▶ **Collected data**:
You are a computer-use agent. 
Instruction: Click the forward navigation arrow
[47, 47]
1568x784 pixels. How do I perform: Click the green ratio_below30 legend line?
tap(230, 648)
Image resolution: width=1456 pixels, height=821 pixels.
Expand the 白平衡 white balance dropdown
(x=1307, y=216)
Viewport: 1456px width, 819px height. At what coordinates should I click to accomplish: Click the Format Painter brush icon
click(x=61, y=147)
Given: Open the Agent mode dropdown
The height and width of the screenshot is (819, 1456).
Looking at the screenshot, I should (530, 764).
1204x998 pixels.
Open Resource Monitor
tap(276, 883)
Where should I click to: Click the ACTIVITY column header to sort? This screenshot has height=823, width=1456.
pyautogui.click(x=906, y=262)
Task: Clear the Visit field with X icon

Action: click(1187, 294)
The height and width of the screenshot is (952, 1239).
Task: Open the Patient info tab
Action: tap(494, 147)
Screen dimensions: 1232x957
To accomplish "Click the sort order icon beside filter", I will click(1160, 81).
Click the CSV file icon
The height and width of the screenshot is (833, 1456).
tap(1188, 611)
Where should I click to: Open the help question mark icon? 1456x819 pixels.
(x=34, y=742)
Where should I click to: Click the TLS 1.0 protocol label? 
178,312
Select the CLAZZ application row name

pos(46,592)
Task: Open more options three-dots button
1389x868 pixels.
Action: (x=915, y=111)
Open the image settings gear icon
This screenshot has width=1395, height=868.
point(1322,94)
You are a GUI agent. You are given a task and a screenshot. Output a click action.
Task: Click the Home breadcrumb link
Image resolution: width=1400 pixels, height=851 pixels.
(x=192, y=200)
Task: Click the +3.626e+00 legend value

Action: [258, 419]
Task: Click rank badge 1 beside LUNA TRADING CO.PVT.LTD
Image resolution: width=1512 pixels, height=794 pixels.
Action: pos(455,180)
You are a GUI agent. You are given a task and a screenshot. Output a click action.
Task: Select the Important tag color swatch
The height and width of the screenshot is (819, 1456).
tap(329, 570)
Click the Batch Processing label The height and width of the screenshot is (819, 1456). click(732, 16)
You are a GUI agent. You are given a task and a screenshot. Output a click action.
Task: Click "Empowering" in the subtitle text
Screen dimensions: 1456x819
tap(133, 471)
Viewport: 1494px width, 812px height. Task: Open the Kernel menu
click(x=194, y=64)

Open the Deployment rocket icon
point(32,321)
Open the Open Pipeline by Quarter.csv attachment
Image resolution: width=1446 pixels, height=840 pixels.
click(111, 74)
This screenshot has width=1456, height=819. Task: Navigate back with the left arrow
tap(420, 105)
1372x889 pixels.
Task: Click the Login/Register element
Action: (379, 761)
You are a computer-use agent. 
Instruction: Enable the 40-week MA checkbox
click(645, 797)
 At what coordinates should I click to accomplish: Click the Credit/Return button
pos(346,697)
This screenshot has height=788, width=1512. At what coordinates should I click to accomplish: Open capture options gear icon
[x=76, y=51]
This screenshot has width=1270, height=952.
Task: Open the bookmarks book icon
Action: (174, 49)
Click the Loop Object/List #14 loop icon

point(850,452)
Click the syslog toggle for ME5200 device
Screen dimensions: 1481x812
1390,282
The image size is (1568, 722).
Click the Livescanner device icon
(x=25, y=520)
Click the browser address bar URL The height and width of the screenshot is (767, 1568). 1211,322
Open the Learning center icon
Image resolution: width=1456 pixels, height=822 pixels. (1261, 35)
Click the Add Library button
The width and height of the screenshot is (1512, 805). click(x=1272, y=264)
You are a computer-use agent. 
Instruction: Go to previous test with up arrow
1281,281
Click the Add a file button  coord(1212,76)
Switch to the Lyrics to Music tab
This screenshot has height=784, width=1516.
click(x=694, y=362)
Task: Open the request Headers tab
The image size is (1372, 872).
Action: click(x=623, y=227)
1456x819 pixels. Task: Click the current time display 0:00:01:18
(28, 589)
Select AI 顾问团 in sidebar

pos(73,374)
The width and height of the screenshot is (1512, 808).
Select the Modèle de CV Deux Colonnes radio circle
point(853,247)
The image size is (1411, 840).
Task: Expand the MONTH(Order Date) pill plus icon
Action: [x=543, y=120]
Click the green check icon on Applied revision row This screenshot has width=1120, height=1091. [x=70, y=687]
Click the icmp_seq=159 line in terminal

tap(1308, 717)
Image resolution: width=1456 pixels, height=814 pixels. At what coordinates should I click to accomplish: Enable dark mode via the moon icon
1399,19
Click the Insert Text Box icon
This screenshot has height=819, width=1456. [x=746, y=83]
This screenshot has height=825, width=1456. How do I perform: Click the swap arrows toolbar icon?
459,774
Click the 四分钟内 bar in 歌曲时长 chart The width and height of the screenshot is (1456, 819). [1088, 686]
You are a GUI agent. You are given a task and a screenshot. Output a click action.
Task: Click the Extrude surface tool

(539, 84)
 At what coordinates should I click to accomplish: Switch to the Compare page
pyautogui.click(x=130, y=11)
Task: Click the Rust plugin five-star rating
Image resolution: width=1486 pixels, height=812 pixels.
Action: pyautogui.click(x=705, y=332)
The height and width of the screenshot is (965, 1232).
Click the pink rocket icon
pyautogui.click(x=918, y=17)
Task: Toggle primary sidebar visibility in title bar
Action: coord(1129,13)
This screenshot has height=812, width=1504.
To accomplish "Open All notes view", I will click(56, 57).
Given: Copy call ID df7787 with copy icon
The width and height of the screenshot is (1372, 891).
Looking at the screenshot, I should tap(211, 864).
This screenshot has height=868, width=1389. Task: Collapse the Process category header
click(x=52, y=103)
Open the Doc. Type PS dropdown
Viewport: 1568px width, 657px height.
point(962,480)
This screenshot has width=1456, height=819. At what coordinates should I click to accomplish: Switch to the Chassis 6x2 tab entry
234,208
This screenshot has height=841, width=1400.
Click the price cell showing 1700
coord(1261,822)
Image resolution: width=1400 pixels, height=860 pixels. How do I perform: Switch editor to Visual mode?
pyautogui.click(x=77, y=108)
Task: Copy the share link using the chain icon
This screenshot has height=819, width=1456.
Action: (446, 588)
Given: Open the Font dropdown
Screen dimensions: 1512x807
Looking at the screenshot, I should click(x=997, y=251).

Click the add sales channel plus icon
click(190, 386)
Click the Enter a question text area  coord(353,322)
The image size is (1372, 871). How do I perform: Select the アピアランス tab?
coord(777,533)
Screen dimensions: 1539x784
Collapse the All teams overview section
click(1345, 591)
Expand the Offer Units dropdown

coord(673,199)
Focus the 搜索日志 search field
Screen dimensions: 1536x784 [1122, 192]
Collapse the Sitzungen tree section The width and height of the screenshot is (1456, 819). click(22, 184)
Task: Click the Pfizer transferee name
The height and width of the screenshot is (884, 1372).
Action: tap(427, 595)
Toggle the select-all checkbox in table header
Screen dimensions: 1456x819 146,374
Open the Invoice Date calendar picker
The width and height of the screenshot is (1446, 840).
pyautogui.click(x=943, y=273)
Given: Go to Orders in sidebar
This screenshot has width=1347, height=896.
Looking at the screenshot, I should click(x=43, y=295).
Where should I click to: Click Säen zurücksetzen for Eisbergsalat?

▶ **Task to complete**: The expected result is every record above, duplicated exactly.

▶ **Output for this exercise**:
You are a computer-use agent. 
Instruction: Click the forward navigation arrow
[47, 47]
1568x784 pixels. How do I perform: Click the green ratio_below30 legend line?
tap(230, 648)
Image resolution: width=1456 pixels, height=821 pixels.
Expand the 白平衡 white balance dropdown
(x=1307, y=216)
Viewport: 1456px width, 819px height. At what coordinates should I click to accomplish: Click the Format Painter brush icon
click(x=61, y=147)
Given: Open the Agent mode dropdown
The height and width of the screenshot is (819, 1456).
Looking at the screenshot, I should (530, 764).
1204x998 pixels.
Open Resource Monitor
tap(276, 883)
Where should I click to: Click the ACTIVITY column header to sort? This screenshot has height=823, width=1456.
pyautogui.click(x=906, y=262)
Task: Clear the Visit field with X icon

Action: click(1187, 294)
The height and width of the screenshot is (952, 1239).
Task: Open the Patient info tab
Action: tap(494, 147)
Screen dimensions: 1232x957
To accomplish "Click the sort order icon beside filter", I will click(1160, 81).
Click the CSV file icon
The height and width of the screenshot is (833, 1456).
tap(1188, 611)
Where should I click to: Open the help question mark icon? 1456x819 pixels.
(x=34, y=742)
Where should I click to: Click the TLS 1.0 protocol label? 
178,312
Select the CLAZZ application row name

pos(46,592)
Task: Open more options three-dots button
1389x868 pixels.
Action: (x=915, y=111)
Open the image settings gear icon
This screenshot has width=1395, height=868.
point(1322,94)
You are a GUI agent. You are given a task and a screenshot. Output a click action.
Task: Click the Home breadcrumb link
Image resolution: width=1400 pixels, height=851 pixels.
(x=192, y=200)
Task: Click the +3.626e+00 legend value

Action: [258, 419]
Task: Click rank badge 1 beside LUNA TRADING CO.PVT.LTD
Image resolution: width=1512 pixels, height=794 pixels.
Action: pos(455,180)
You are a GUI agent. You are given a task and a screenshot. Output a click action.
Task: Select the Important tag color swatch
The height and width of the screenshot is (819, 1456).
tap(329, 570)
Click the Batch Processing label The height and width of the screenshot is (819, 1456). click(732, 16)
You are a GUI agent. You are given a task and a screenshot. Output a click action.
Task: Click "Empowering" in the subtitle text
Screen dimensions: 1456x819
tap(133, 471)
Viewport: 1494px width, 812px height. Task: Open the Kernel menu
click(x=194, y=64)

Open the Deployment rocket icon
point(32,321)
Open the Open Pipeline by Quarter.csv attachment
Image resolution: width=1446 pixels, height=840 pixels.
click(111, 74)
This screenshot has width=1456, height=819. Task: Navigate back with the left arrow
tap(420, 105)
1372x889 pixels.
Task: Click the Login/Register element
Action: (379, 761)
You are a computer-use agent. 
Instruction: Enable the 40-week MA checkbox
click(645, 797)
 At what coordinates should I click to accomplish: Click the Credit/Return button
pos(346,697)
This screenshot has height=788, width=1512. At what coordinates should I click to accomplish: Open capture options gear icon
[x=76, y=51]
This screenshot has width=1270, height=952.
Task: Open the bookmarks book icon
Action: (174, 49)
Click the Loop Object/List #14 loop icon

point(850,452)
Click the syslog toggle for ME5200 device
Screen dimensions: 1481x812
1390,282
The image size is (1568, 722).
Click the Livescanner device icon
(x=25, y=520)
Click the browser address bar URL The height and width of the screenshot is (767, 1568). 1211,322
Open the Learning center icon
Image resolution: width=1456 pixels, height=822 pixels. (1261, 35)
Click the Add Library button
The width and height of the screenshot is (1512, 805). click(x=1272, y=264)
You are a computer-use agent. 
Instruction: Go to previous test with up arrow
1281,281
Click the Add a file button  coord(1212,76)
Switch to the Lyrics to Music tab
This screenshot has height=784, width=1516.
click(x=694, y=362)
Task: Open the request Headers tab
The image size is (1372, 872).
Action: click(x=623, y=227)
1456x819 pixels. Task: Click the current time display 0:00:01:18
(28, 589)
Select AI 顾问团 in sidebar

pos(73,374)
The width and height of the screenshot is (1512, 808).
Select the Modèle de CV Deux Colonnes radio circle
point(853,247)
The image size is (1411, 840).
Task: Expand the MONTH(Order Date) pill plus icon
Action: [x=543, y=120]
Click the green check icon on Applied revision row This screenshot has width=1120, height=1091. [x=70, y=687]
Click the icmp_seq=159 line in terminal

tap(1308, 717)
Image resolution: width=1456 pixels, height=814 pixels. At what coordinates should I click to accomplish: Enable dark mode via the moon icon
1399,19
Click the Insert Text Box icon
This screenshot has height=819, width=1456. [x=746, y=83]
This screenshot has height=825, width=1456. How do I perform: Click the swap arrows toolbar icon?
459,774
Click the 四分钟内 bar in 歌曲时长 chart The width and height of the screenshot is (1456, 819). [1088, 686]
You are a GUI agent. You are given a task and a screenshot. Output a click action.
Task: Click the Extrude surface tool

(539, 84)
 At what coordinates should I click to accomplish: Switch to the Compare page
pyautogui.click(x=130, y=11)
Task: Click the Rust plugin five-star rating
Image resolution: width=1486 pixels, height=812 pixels.
Action: pyautogui.click(x=705, y=332)
The height and width of the screenshot is (965, 1232).
Click the pink rocket icon
pyautogui.click(x=918, y=17)
Task: Toggle primary sidebar visibility in title bar
Action: coord(1129,13)
This screenshot has height=812, width=1504.
To accomplish "Open All notes view", I will click(56, 57).
Given: Copy call ID df7787 with copy icon
The width and height of the screenshot is (1372, 891).
Looking at the screenshot, I should tap(211, 864).
This screenshot has height=868, width=1389. Task: Collapse the Process category header
click(x=52, y=103)
Open the Doc. Type PS dropdown
Viewport: 1568px width, 657px height.
point(962,480)
This screenshot has width=1456, height=819. At what coordinates should I click to accomplish: Switch to the Chassis 6x2 tab entry
234,208
This screenshot has height=841, width=1400.
Click the price cell showing 1700
coord(1261,822)
Image resolution: width=1400 pixels, height=860 pixels. How do I perform: Switch editor to Visual mode?
pyautogui.click(x=77, y=108)
Task: Copy the share link using the chain icon
This screenshot has height=819, width=1456.
Action: (446, 588)
Given: Open the Font dropdown
Screen dimensions: 1512x807
Looking at the screenshot, I should click(x=997, y=251).

Click the add sales channel plus icon
click(190, 386)
Click the Enter a question text area  coord(353,322)
The image size is (1372, 871). How do I perform: Select the アピアランス tab?
coord(777,533)
Screen dimensions: 1539x784
Collapse the All teams overview section
click(1345, 591)
Expand the Offer Units dropdown

coord(673,199)
Focus the 搜索日志 search field
Screen dimensions: 1536x784 [1122, 192]
Collapse the Sitzungen tree section The width and height of the screenshot is (1456, 819). click(22, 184)
Task: Click the Pfizer transferee name
The height and width of the screenshot is (884, 1372).
Action: tap(427, 595)
Toggle the select-all checkbox in table header
Screen dimensions: 1456x819 146,374
Open the Invoice Date calendar picker
The width and height of the screenshot is (1446, 840).
pyautogui.click(x=943, y=273)
Given: Go to Orders in sidebar
This screenshot has width=1347, height=896.
Looking at the screenshot, I should click(x=43, y=295).
Where should I click to: Click Säen zurücksetzen for Eisbergsalat?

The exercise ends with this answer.